All posts in “Media”

Tapas Media aims to turn digital comics into the next big entertainment franchise

Tapas Media has its own platform for digital comics — but like a lot of publishers, CEO Chang Kim has ambitions beyond the comics world.

Comixology is the big name in digital comics. The company, which was acquired by Amazon in 2014, is focused on selling print comics from major publishers in web- and mobile-friendly formats. (It’s also working with publishers like Marvel to create exclusively digital content.)

That’s a very different approach from Tapas, which Kim compared to YouTube — it allows individual creators to publish their work and (hopefully) reach an audience. And unlike the superhero-dominated world of American comics, the most popular titles on Tapas seem to be more romance and fantasy themed, and are usually drawn in a style that’s closer to Japanese manga.

Tapas was founded in 2013, and it now says the platform has more than 32,000 creators who have created more than 48,000 titles. And it’s reaching an audience of 2.1 million monthly visitors.

The comics themselves are monetized through micropayments. Usually, the first few chapters of a title are free, then you have to pay to keep going.
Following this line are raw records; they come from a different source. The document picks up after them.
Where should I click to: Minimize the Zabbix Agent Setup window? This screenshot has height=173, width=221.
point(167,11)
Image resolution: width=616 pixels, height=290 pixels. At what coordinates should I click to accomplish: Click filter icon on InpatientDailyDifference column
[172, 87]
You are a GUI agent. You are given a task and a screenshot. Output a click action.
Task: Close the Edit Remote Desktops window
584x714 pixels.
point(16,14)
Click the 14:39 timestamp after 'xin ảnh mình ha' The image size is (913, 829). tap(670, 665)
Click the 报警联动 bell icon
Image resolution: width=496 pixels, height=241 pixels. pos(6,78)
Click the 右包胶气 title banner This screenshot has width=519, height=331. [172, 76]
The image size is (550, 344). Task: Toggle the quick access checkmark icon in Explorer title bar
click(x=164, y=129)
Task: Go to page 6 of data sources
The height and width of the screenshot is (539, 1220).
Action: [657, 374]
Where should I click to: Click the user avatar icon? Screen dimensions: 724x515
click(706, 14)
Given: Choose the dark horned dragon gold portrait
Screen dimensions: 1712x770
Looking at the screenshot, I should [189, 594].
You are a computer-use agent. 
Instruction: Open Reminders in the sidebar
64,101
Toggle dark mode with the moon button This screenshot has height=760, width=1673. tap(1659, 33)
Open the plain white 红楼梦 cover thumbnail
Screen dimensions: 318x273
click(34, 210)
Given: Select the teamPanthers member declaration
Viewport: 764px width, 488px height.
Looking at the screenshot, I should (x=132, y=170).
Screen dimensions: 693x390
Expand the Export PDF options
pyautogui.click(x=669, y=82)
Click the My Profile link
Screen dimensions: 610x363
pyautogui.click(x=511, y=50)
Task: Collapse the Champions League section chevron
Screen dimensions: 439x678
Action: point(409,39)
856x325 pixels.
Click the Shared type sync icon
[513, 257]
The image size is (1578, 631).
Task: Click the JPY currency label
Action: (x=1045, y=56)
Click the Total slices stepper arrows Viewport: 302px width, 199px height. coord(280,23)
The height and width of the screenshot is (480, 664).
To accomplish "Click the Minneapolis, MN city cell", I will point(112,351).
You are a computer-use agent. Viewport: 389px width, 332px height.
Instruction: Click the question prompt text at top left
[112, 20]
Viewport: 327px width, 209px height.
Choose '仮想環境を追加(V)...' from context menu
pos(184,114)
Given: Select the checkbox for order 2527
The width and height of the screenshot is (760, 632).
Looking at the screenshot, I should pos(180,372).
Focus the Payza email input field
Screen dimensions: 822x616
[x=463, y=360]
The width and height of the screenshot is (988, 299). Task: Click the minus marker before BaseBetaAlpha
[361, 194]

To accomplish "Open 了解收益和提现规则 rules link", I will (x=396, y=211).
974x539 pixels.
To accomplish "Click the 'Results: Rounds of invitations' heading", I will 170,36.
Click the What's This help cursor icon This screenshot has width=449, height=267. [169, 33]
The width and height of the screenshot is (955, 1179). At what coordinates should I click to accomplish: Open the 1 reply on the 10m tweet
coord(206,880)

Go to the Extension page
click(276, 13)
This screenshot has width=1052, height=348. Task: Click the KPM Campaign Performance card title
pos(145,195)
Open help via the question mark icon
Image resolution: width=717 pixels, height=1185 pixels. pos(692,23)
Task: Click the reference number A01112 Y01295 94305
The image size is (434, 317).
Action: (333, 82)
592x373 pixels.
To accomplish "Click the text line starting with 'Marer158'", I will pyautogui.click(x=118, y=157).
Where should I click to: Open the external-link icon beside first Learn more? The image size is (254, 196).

Chang said his team is also working with some of the most popular creators on the platform to develop new intellectual property, which could be translated into movies or TV or other media. Eventually, he said he’s hoping that Tapas could launch the next Harry Potter.

Dungeon Construction Co game

That level of success is a long way off, but Tapas is already exploring ways to adapt its IP. For example, it’s announcing a partnership with Red Kraken Apps to develop a mobile puzzle game based on its Dungeon Construction Co. comic.

In addition, the company has partnered with Hachette Book Group and Ten Speed Press on titles, and it’s signed distribution deals with Tencent and Kakao.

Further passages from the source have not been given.